Uproar on Labour Bill
Government Friday tabled six amendment bills, including the Labour Relations Amendment Bill, which has already been condemned by stakeholders such as Employers Consultative Association of Malawi (ECAM), Malawi Congress of Trade Unions (MCTU) and Centre for Human Rights and Rehabilitation (CHRR).
The other bills include the Constitutional Amendment, Parliamentary Service Employment amendment, Political Parties and Insurance deposit bills.
All the bills have been referred to relevant Committees for scrutiny for the next three days.
Deputy Minister of Labour, Vera Kamtukule said the Labour Relations Amendment Bill seeks to balance the right to strike and the need to produce in an economy.
The bill is giving powers to employers to deduct wages of an employer who goes on strike or absents himself from work.

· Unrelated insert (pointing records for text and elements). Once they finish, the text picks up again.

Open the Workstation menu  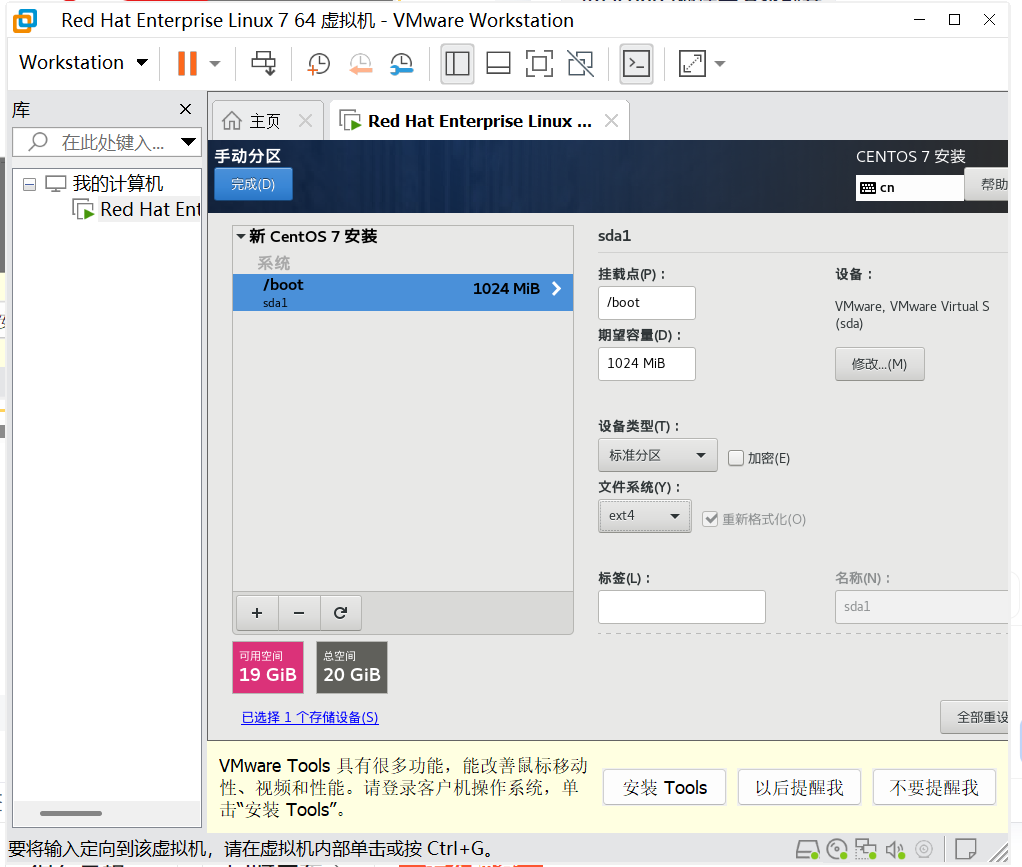82,62
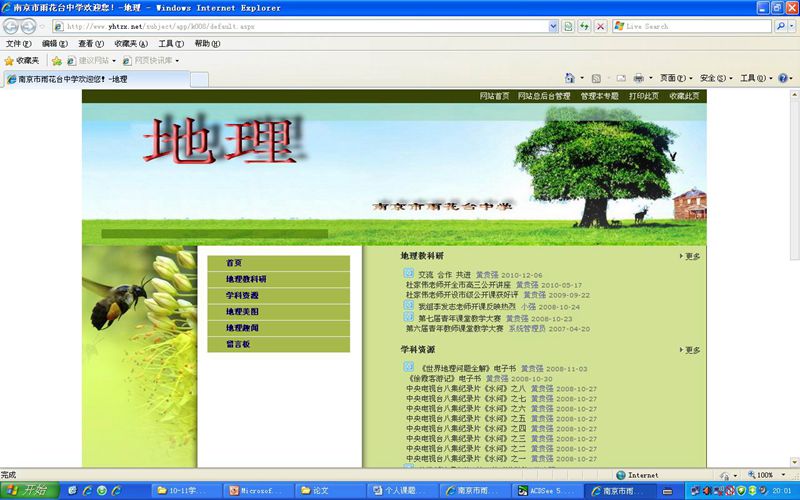
Task: Open the 查看 (View) menu
Action: point(91,44)
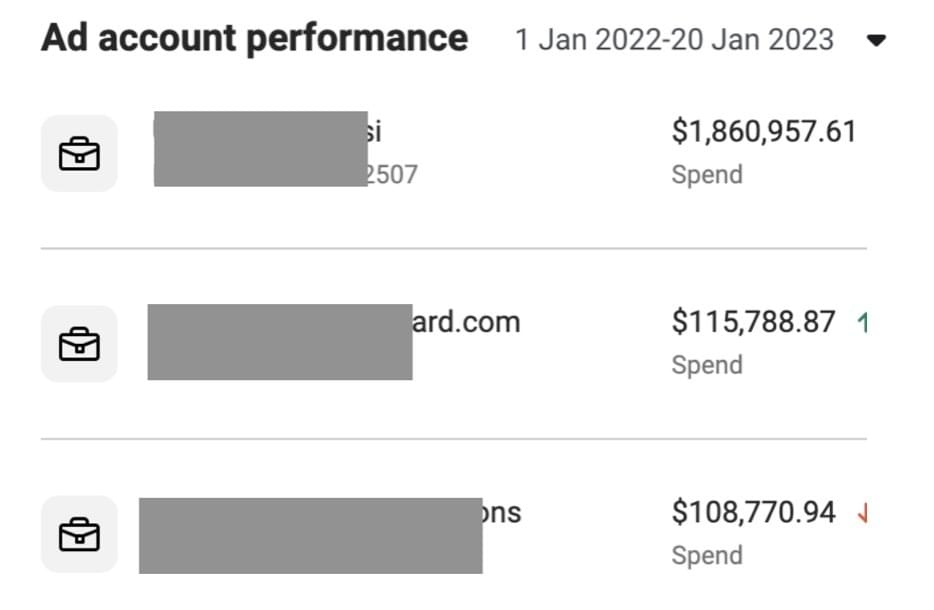Click the green up trend arrow
Viewport: 934px width, 610px height.
pyautogui.click(x=861, y=323)
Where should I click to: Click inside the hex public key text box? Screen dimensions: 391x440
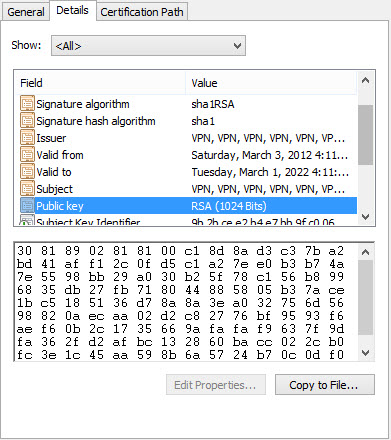[x=186, y=302]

The bill will also clarify categories of essential services to which the strike and lockdown should not apply and that employee and employer should not be part of panelists in determination of industrial matters.

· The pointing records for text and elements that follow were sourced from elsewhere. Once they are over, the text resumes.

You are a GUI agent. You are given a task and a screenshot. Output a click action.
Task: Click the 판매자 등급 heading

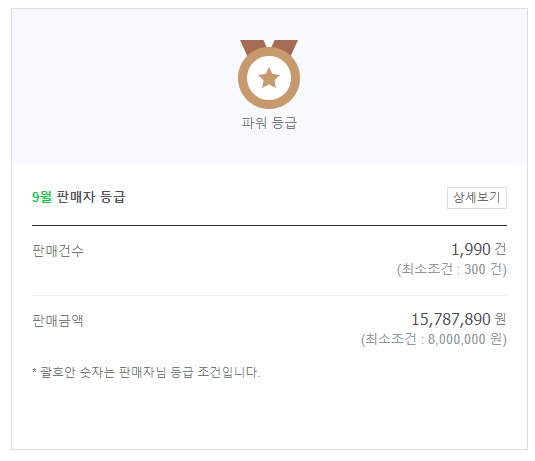pos(91,197)
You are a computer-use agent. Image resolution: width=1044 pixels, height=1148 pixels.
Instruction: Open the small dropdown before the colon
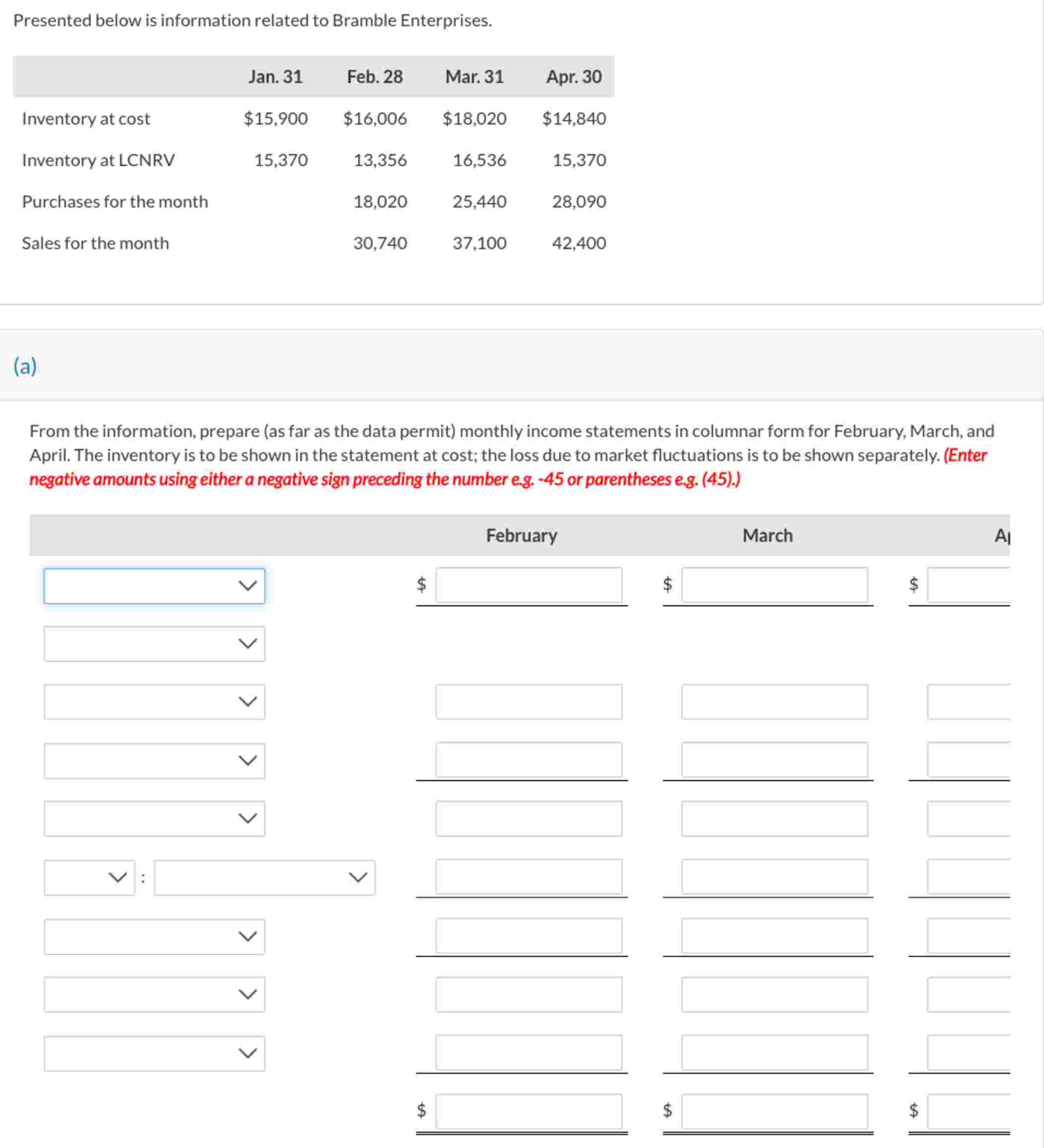[89, 877]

Ecam Executive Director, George Khaki and MCTU Secretary General Madalitso Njolomole said they were not informed nor given an opportunity to give their input.
“Should government proceed to table the amendments without due consultation, the employers Consultative Association of Malawi and Malawi Congress of Trade Union will not support the said changes,” reads the joint statement.
CHRR Executive Director, Michael Kaiyatsa, in another statement said the amendments are at the expense of an employee hence the bill must be withdrawn pending consultations.
“CHRR finds that there’s no justification for removing the current protections for employees who participate in industrial action or strike. Amendments also defeat the purpose of section 31(4) of the constitution.
But Kamtukule insisted that the consultations were vigorously made since 2016.
“We are not denying the fundamental right of a person to strike. But the law says if you go on strike you will not be paid for the time you are on strike. An employee is employed to provide a particular service, and if they take away their services why should they be paid,” Kamtukule said.
Leader of the House, Richard Chimwendo Banda, said the stakeholders have a chance to present their grievances on any of the bills.
The Constitutional Amendment Bill wants to introduce the office of deputy Chief justice and that appointments of judges should be on contract.
The Political Parties Amendment Bill wants political parties to align their manifestos to the 3063 national development agenda.
On the other hand, the Employment Amendment Bill seeks to remove tenancy labour to deal with the issue of child labour in the tobacco industry and to introduce paternity leave, to be granted once in three years.